ケントが即座にストップウォッチを止めて点数を宣言する。
「将継に時間点をプラス5点な!」
それはつまり、将継の方が5秒早かったということだ。
「うわー悔しい!」
私は両手で髪の毛をぐしゃぐしゃにして机に伏せる。
でも、ハイパーペーパークラフトは時間が全てじゃないもんね!
「ケント! 公平な審査お願い」
「おう!」
ケントは2つ並んだ作品をじーっくりと眺め始める。私も将継の作品を見て、はっとする。
まっさきに感じたのが、作品に動きがあるということ。
綺麗なシルエットに、ところどころに飾り切りが施され、力強くヒレを羽ばたかせる幻想的なさかながそこにあった。
「タイトルは『空飛ぶトビウオ』ってところやな」
「す、すごい!」
「へー。ちゃんと腹の部分で自立するようにつくってあるんだな」
「作品の魅せ方も重要やよ」
次にケントは私の作品を見て、まゆ毛を八の字に下げた。
どどーん! とお腹を見せつけるように大胆に横たわる私のさかな。
将継にならって私もタイトルをつけることにしよう。
「タイトル、『打ち上げられたエンゼルフィッシュ』!」
「『力尽きたフナ』の方がよくないか?」
「『まな板の上の鯉』やなくて?」
「ふたりともこのリアルを追求したテーマを理解できないなんてまだまだだね」
「技術、芸術点ともに将継の勝ち!」
「あ〜〜!?」
私なりに上手くできたと思ったのに!
ぐぬぬと声を漏らしながら将継の作品を見て、頭の中でその構造を展開してみる。
よくできてるなあ。切り口も折り目もキレイで、展開図になんのムダもないんだもん。
そこまで考えて私はあることに気づいた。
そうか、1対1だと勝ちか負けしかないから『私なりに』上手くできても勝てないんだ。
ハイパーペーパークラフトは競技だから、相手よりも上手くないと勝てない!
「ねえ、ふたりとも! 私の作品どこが悪いのかな?」
ずいっと机に身を乗り出してふたりに聞く。
すかさず答えたのは審査員役のケントだった。
「デザインはともかくお前は組み立てが荒いんだよ。ホラここ、端がちゃんと合ってないぞ。技術点はこういうところを見られるんじゃねーの」
「う」
自分でも上手くいかなかったところをズバリと突かれた。ケントは精密なプラモをつくってるから、細かい部分に厳しい。
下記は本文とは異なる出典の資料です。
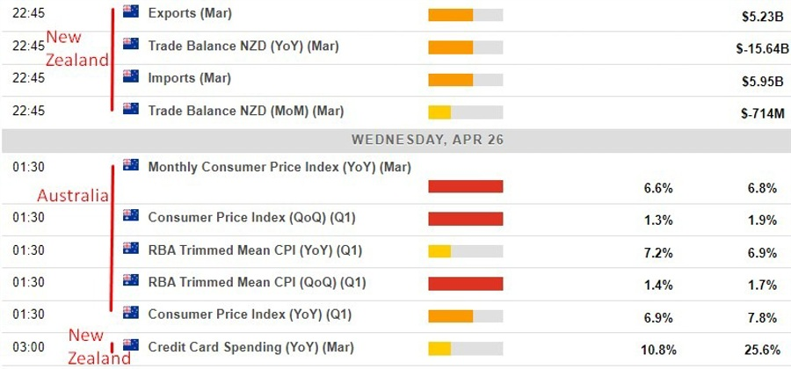Screen dimensions: 791x369
Task: Click the flag next to Trade Balance NZD (YoY)
Action: point(131,44)
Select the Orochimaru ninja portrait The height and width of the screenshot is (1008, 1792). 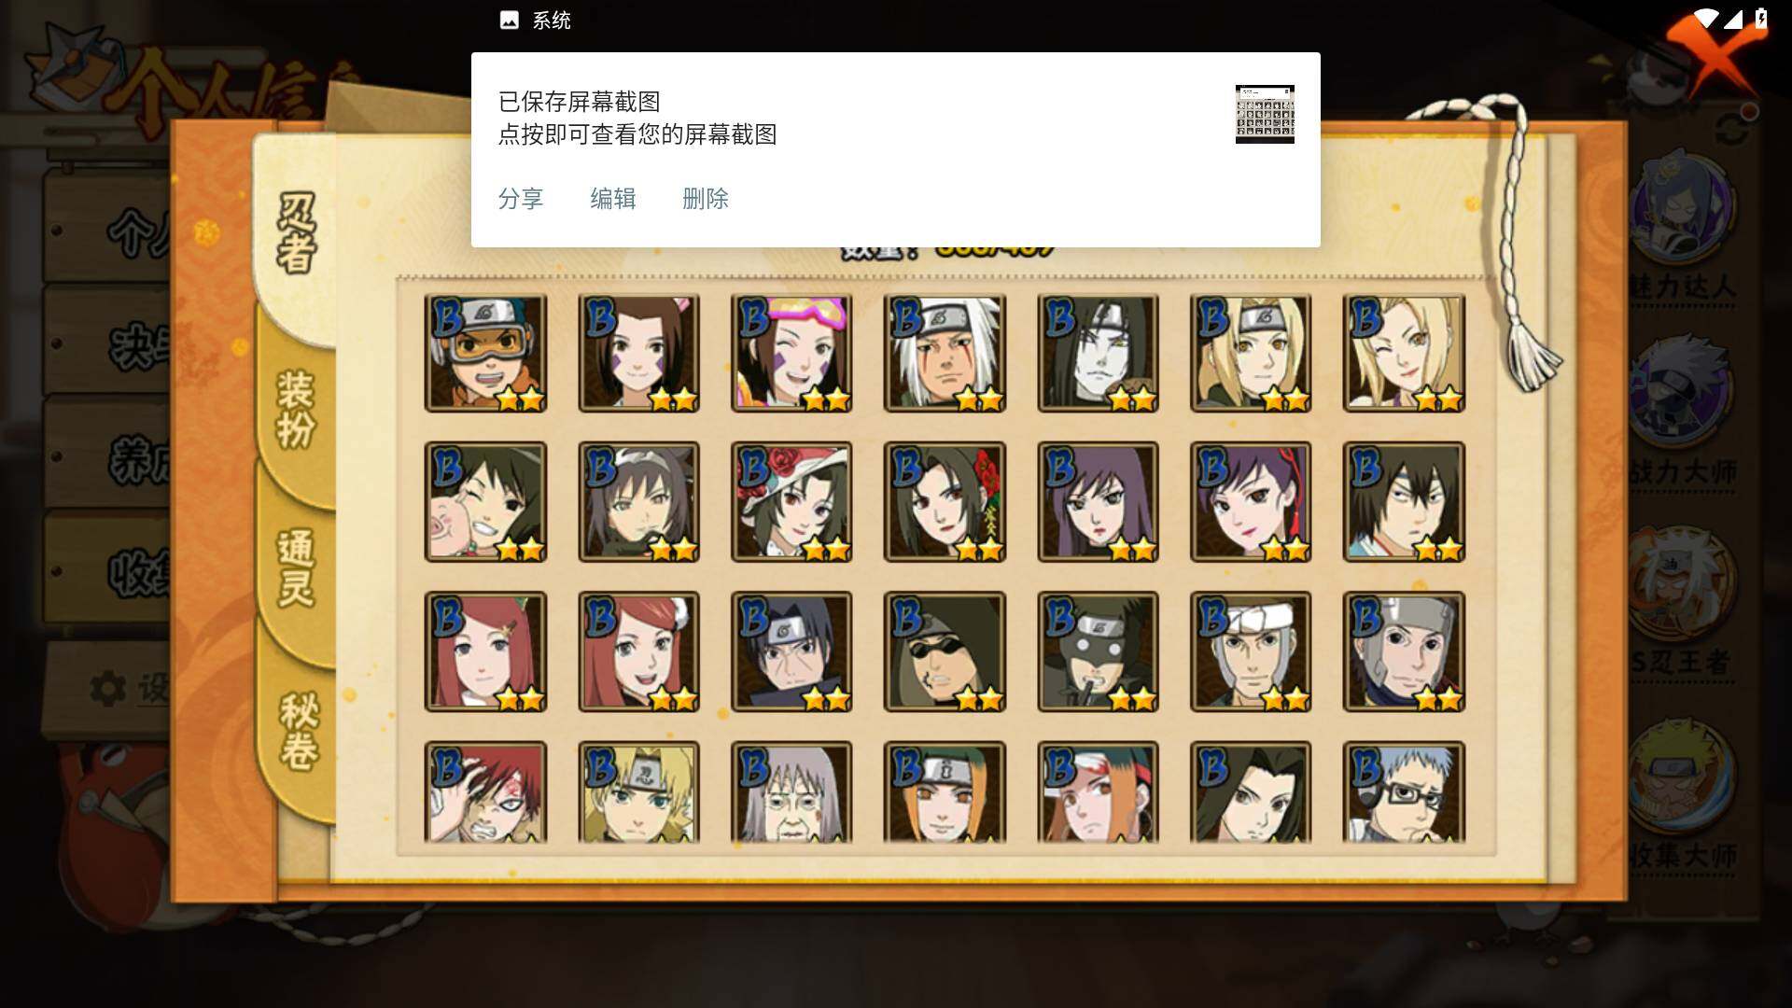click(1098, 354)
ケントの言うとおりだ。本物の審査員はもっと厳しいよね。
「俺が気になったのはやっぱりハサミかな」
将継の言葉に私は「あっ!」と叫んで将継の肩をがっしり掴む。
「そう! ハサミに入るのは私の方が早かったのに、切り終わるのは将継の方が早かったよね」
「そうやね。こればっかりは慣れやからたくさん練習するしかないんやけど……実咲、ちょっと手出して」
言われるがままに将継に向かって手のひらを出し、そのまま私の工作用ハサミを握らされる。
「曲線を切るときは手首のスナップだけでハサミの角度を変えるんや」
「手首のスナップ?」
将継がお手本を見せてくれるけどどうも上手くいかない。
確かに将継は上半身を動かさずに、手首だけをくねくねさせてスルスルと切っている。
それに比べて私は肩や肘まで動いてしまうからムダな動きが多いんだ。
「これは絵馬くんの動画を見た方が分かりやすいかもな。絵馬くんの手首の柔らかさは尋常じゃないから」
「そうなの? じゃあ家でいっぱい見るね!」
私の課題が見えたところで、次は将継vsケント。私はお題出しとストップウォッチ係だ。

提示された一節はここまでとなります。